### [Challenge 1]
Answer these questions using the book review below:
(a) Which publisher is listed for the book?
(b) How many results does a Goodreads search for the title provide?
(c) What is the name of the former asylum that serves as the summer dorm?
### [Challenge 2]
In the book review below, list every label followed by a colon in the book details block that comes before the "Cover Impressions" heading.
### [Challenge 3]
Revise everything in the book review from "Title: Asylum" down to "provides 837 results.....", swapping "keys" for "candles".

### [Given passage]

==================================================

Monday, July 15, 2013

ARC Book Review: Asylum by Madeleine Roux

Title: Asylum
Author: Madeleine Roux
Publisher: Harper Collins
Release Date: August 20th, 2013
Rating: 2/5

Cover Impressions: 
This cover is awesome.  The first one that I saw had similar shading but just featured a set of keys.  It wasn't nearly as creepy.  I believe this is the final cover and it is a great change.  The shadows draw your eye into the frame and the blurring coupled with the lace adds the perfect spooky factor.  Although, I do wish they had given the book a more stand-out name.  Asylum is just far too common - a Goodreads search provides 837 results.....

The Gist:
Dan Crawford has finally escaped the opression of his foster home and high school.  At New Hampshire College Prep, a summer program for teens, he is excited to spend his days with students that share his thirst for knowledge and geeky tendencies.  He soon discovers that the dorm in which they are to spend the summer is actually Brookside, a former asylum that featured drastic experiments meant to cure the criminally insane.  Feeling a strange connection to the building's history and suffering from nightmares that don't always come at night, Dan and his new friends begin to explore the bowels of the building and find that there are some secrets that should stay buried.

==================================================

(Records from a data collection)
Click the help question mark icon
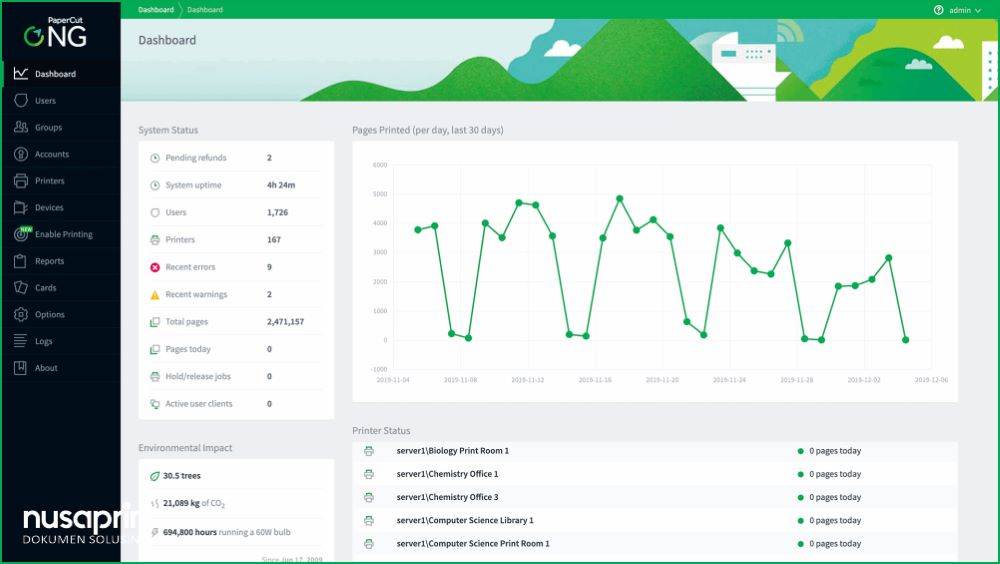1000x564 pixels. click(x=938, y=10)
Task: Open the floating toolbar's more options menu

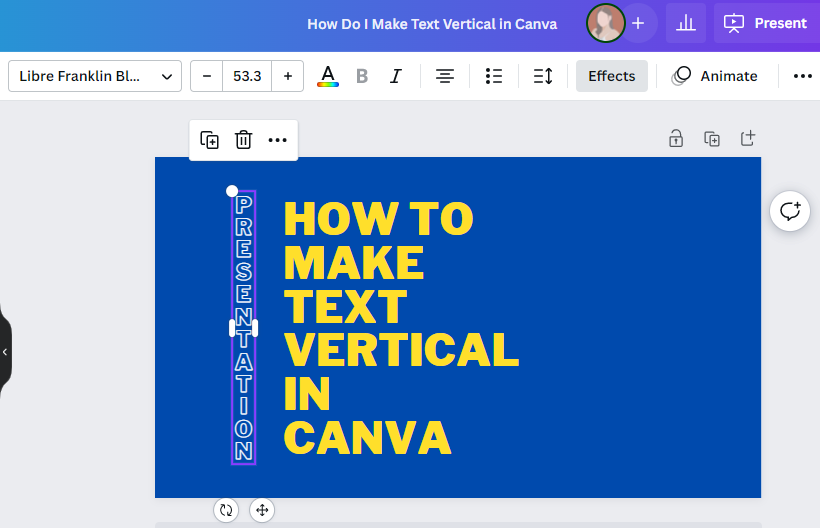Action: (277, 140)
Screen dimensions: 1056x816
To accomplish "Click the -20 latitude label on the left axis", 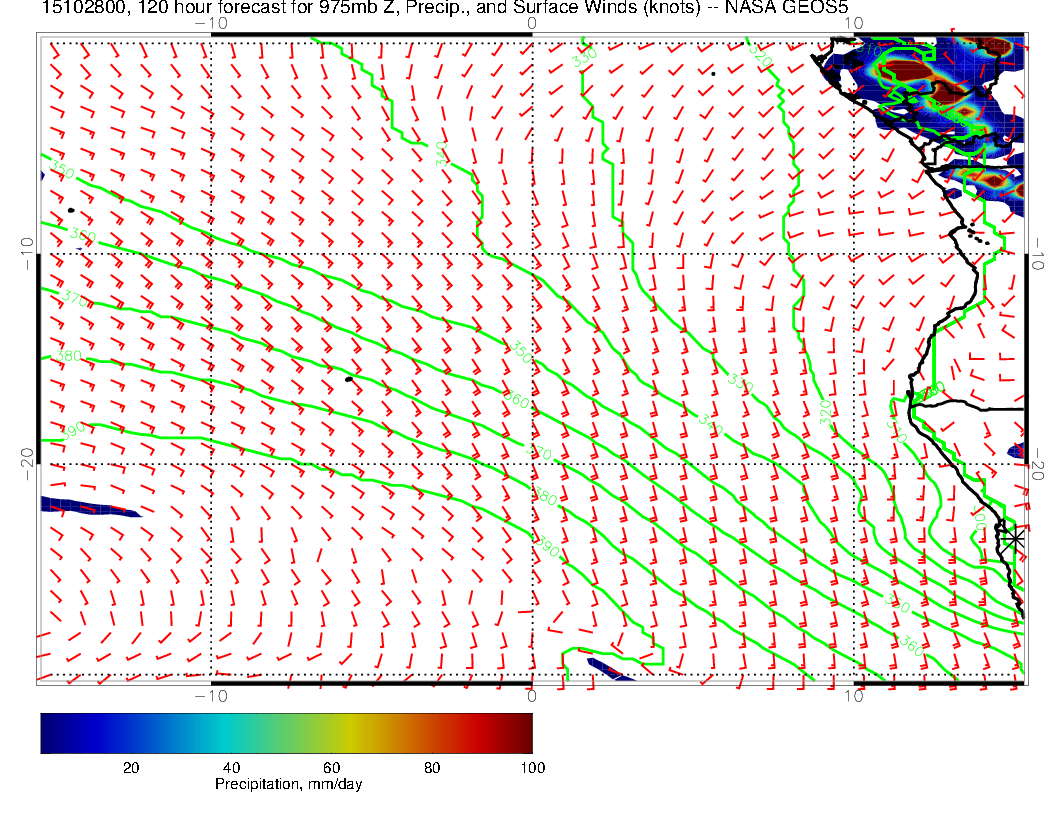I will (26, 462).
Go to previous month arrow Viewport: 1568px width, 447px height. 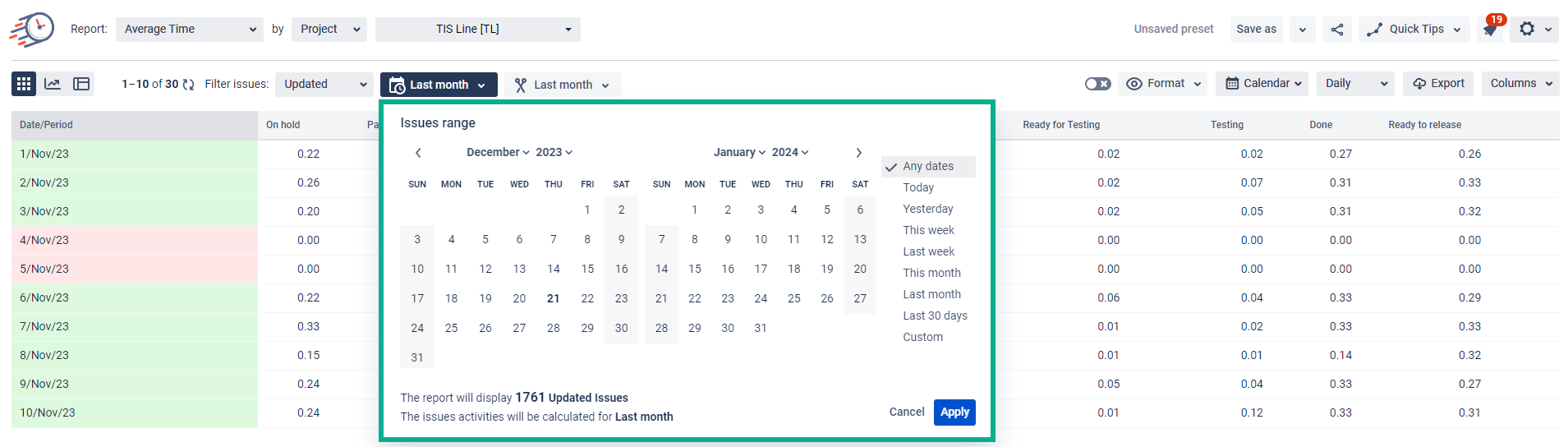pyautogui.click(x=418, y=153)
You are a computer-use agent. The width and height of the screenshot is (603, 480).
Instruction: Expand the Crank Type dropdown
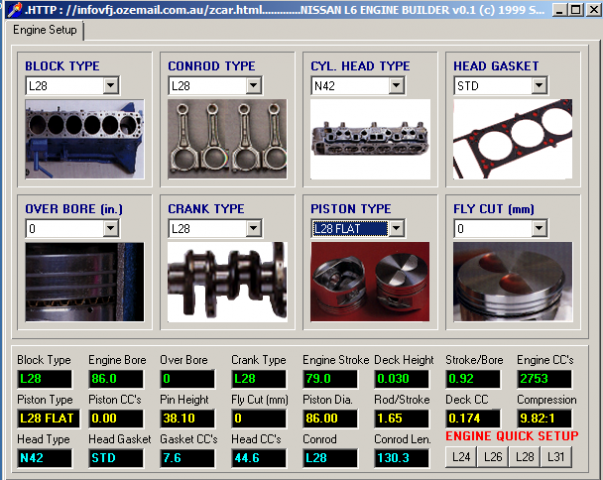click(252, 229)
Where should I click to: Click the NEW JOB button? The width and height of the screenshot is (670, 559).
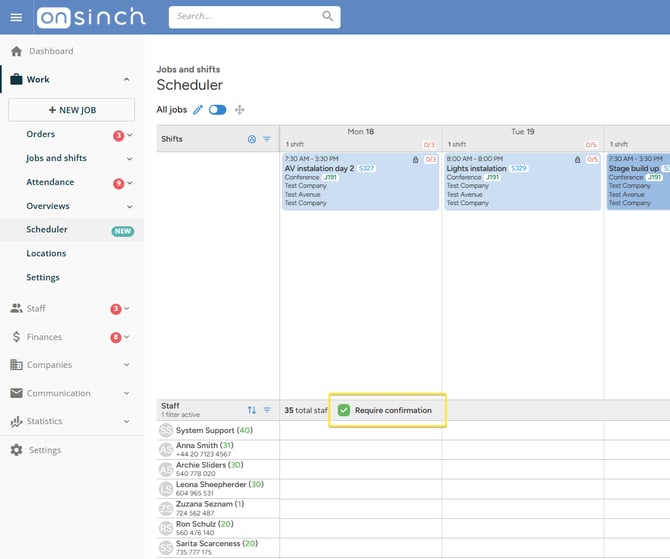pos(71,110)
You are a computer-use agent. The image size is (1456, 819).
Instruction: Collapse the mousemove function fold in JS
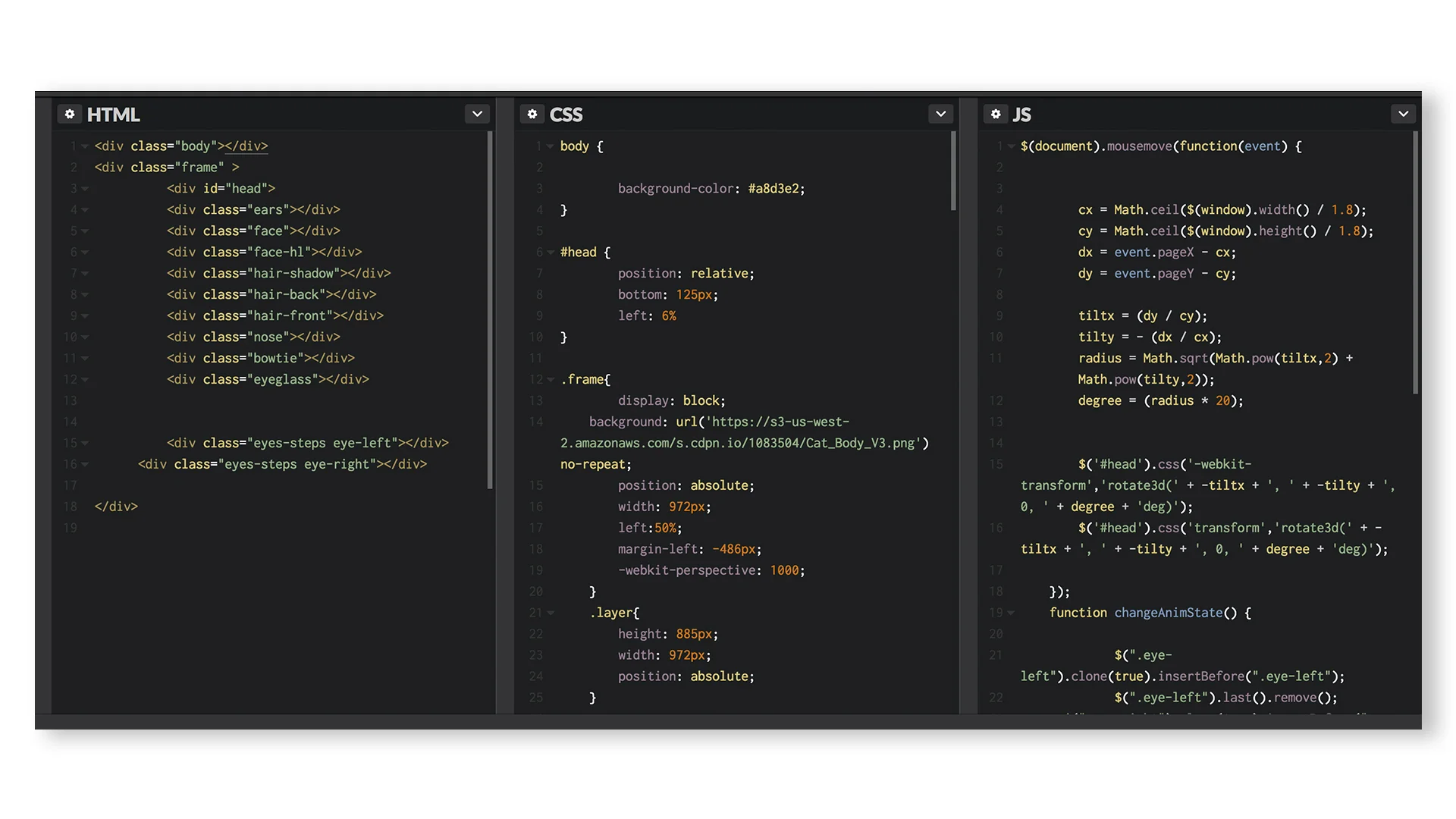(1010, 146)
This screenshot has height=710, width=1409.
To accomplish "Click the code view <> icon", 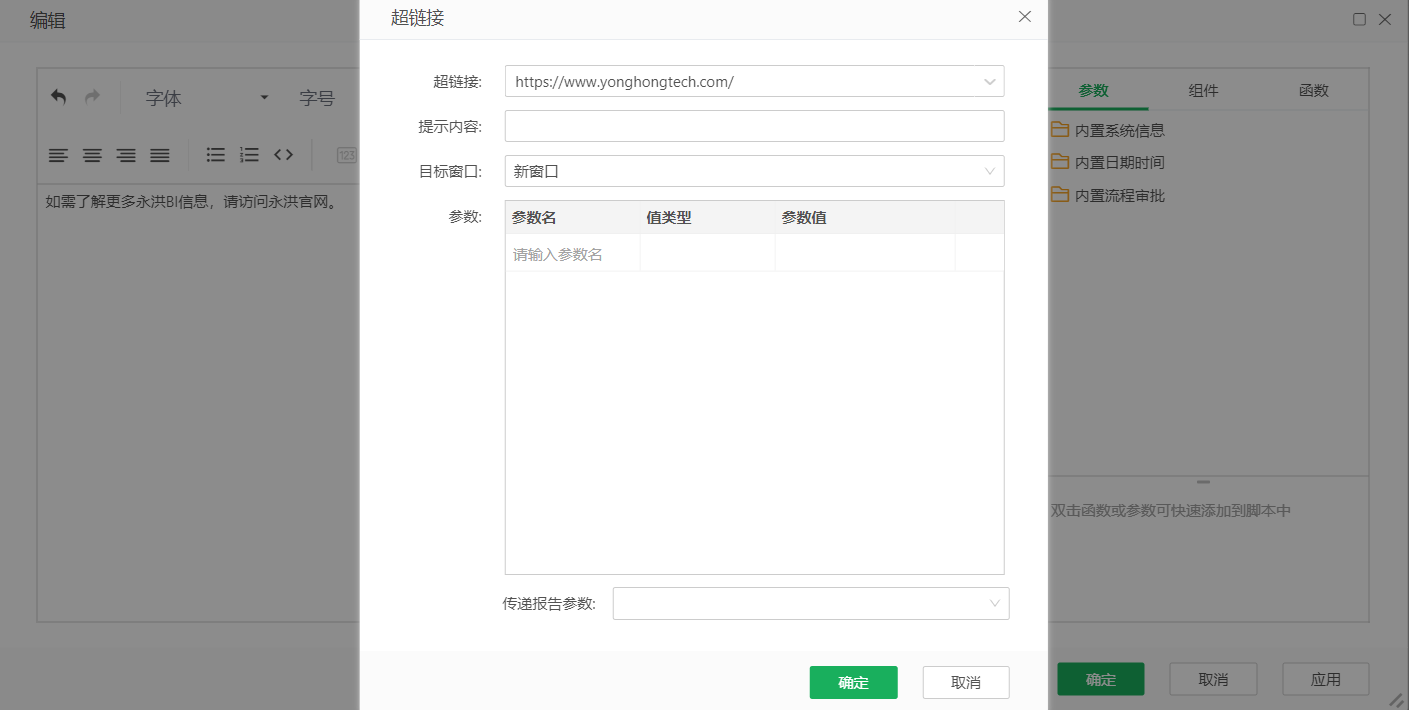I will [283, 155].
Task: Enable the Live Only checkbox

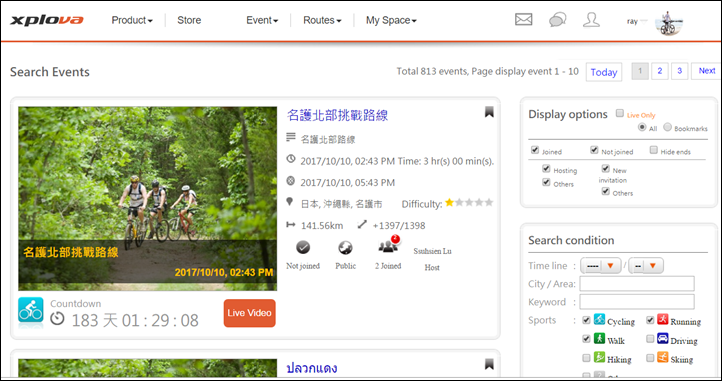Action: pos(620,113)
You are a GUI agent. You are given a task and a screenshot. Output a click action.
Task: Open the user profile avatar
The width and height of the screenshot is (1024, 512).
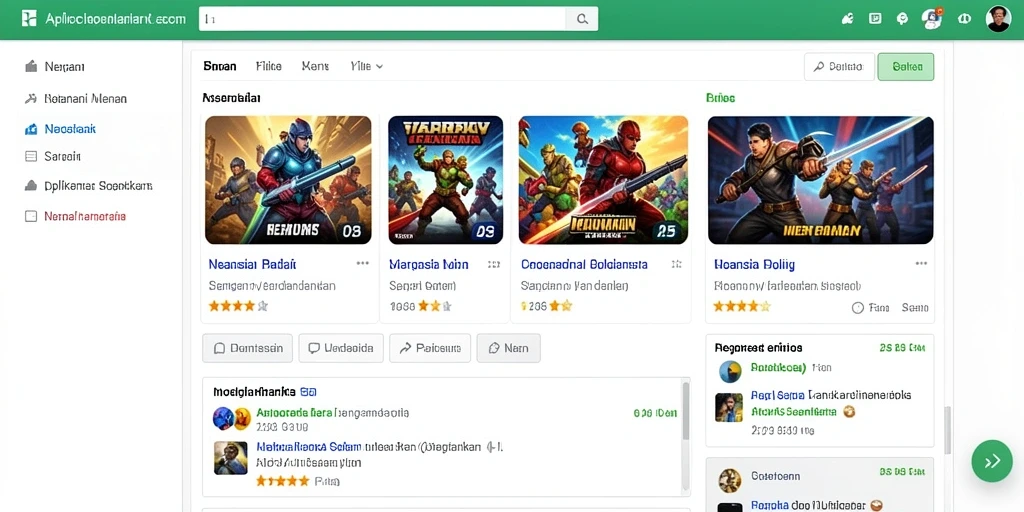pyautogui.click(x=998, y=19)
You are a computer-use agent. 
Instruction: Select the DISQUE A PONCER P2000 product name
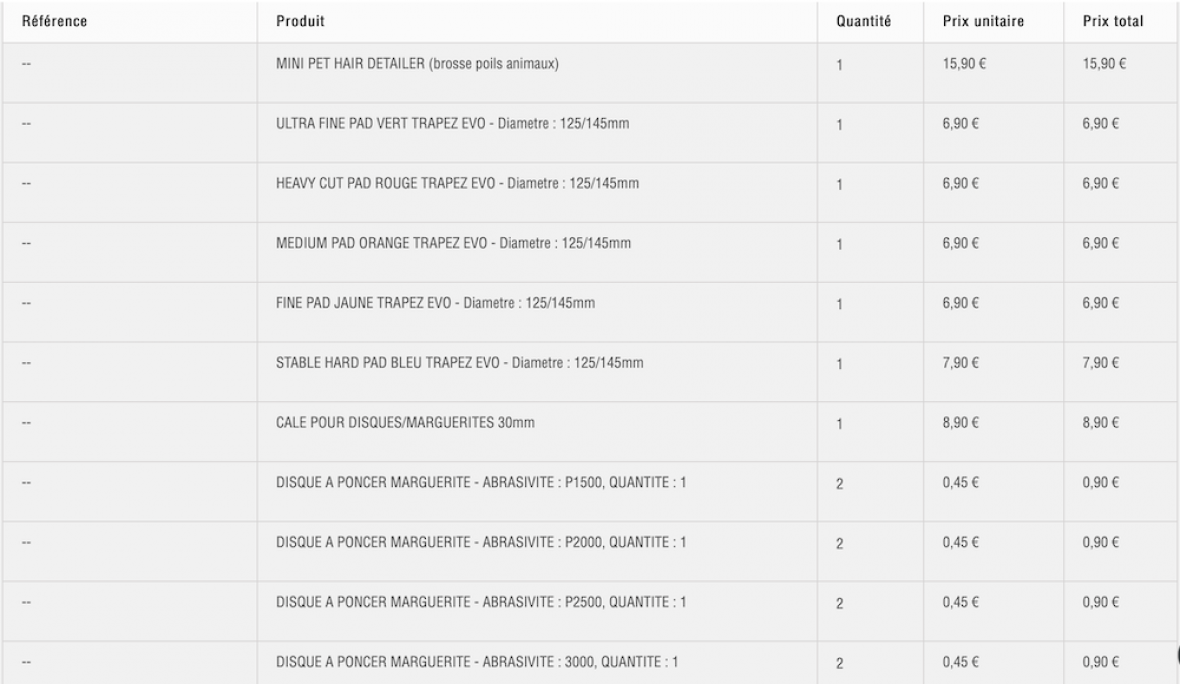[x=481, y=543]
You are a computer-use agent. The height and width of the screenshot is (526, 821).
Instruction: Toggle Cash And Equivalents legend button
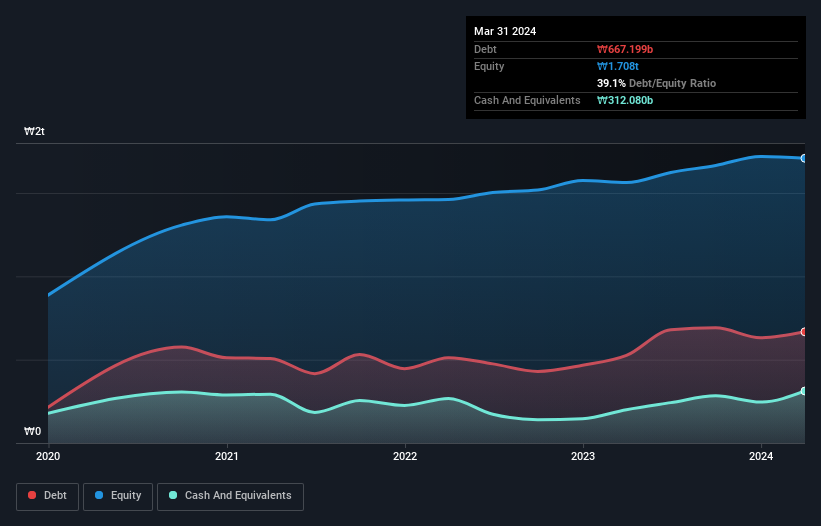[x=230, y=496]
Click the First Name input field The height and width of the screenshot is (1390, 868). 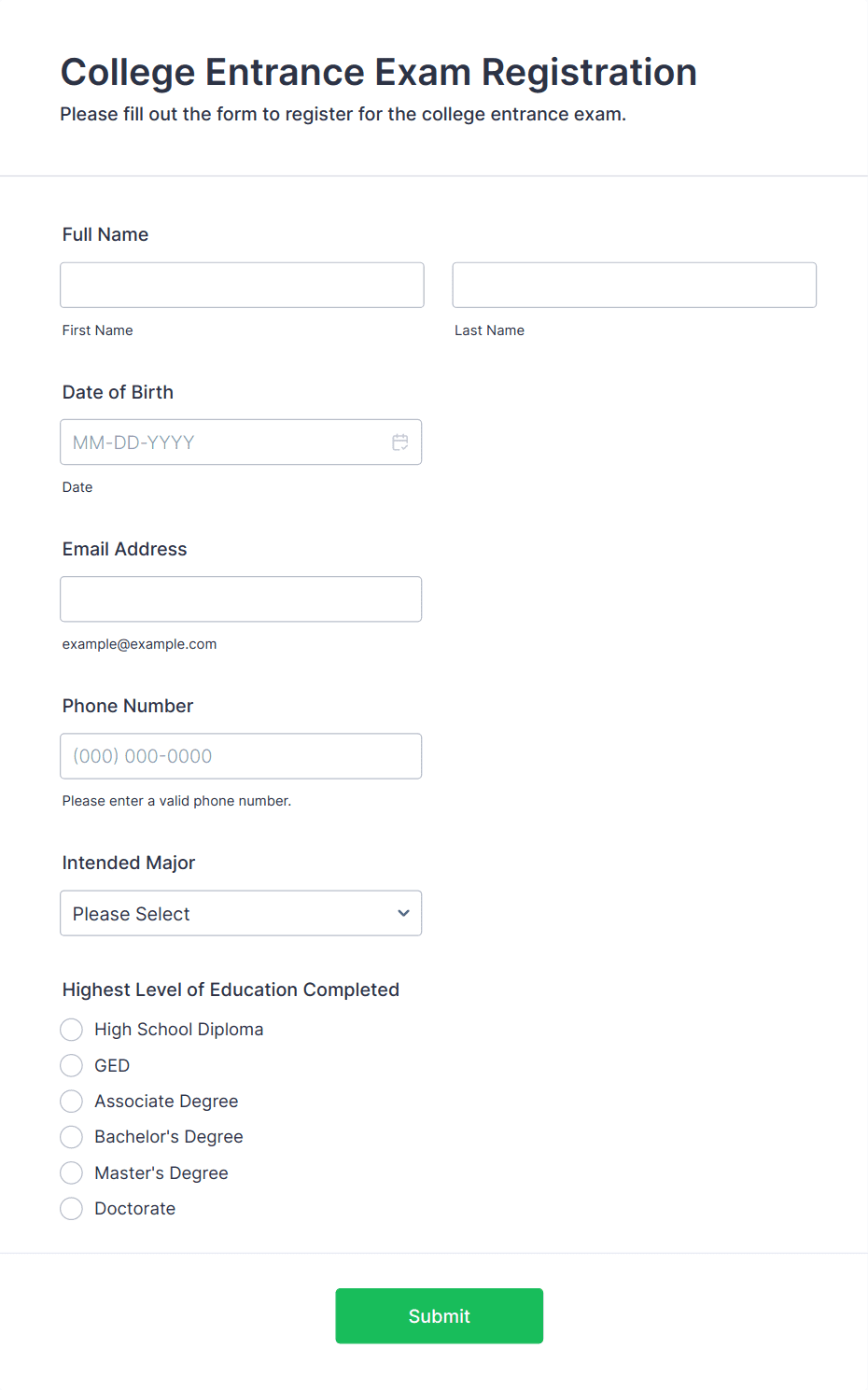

==================================================

### [Answer 1]
(a) Harper Collins
(b) 837
(c) Brookside

### [Answer 2]
Title, Author, Publisher, Release Date, Rating

### [Answer 3]
Title: Asylum
Author: Madeleine Roux
Publisher: Harper Collins
Release Date: August 20th, 2013
Rating: 2/5

Cover Impressions: 
This cover is awesome.  The first one that I saw had similar shading but just featured a set of candles.  It wasn't nearly as creepy.  I believe this is the final cover and it is a great change.  The shadows draw your eye into the frame and the blurring coupled with the lace adds the perfect spooky factor.  Although, I do wish they had given the book a more stand-out name.  Asylum is just far too common - a Goodreads search provides 837 results.....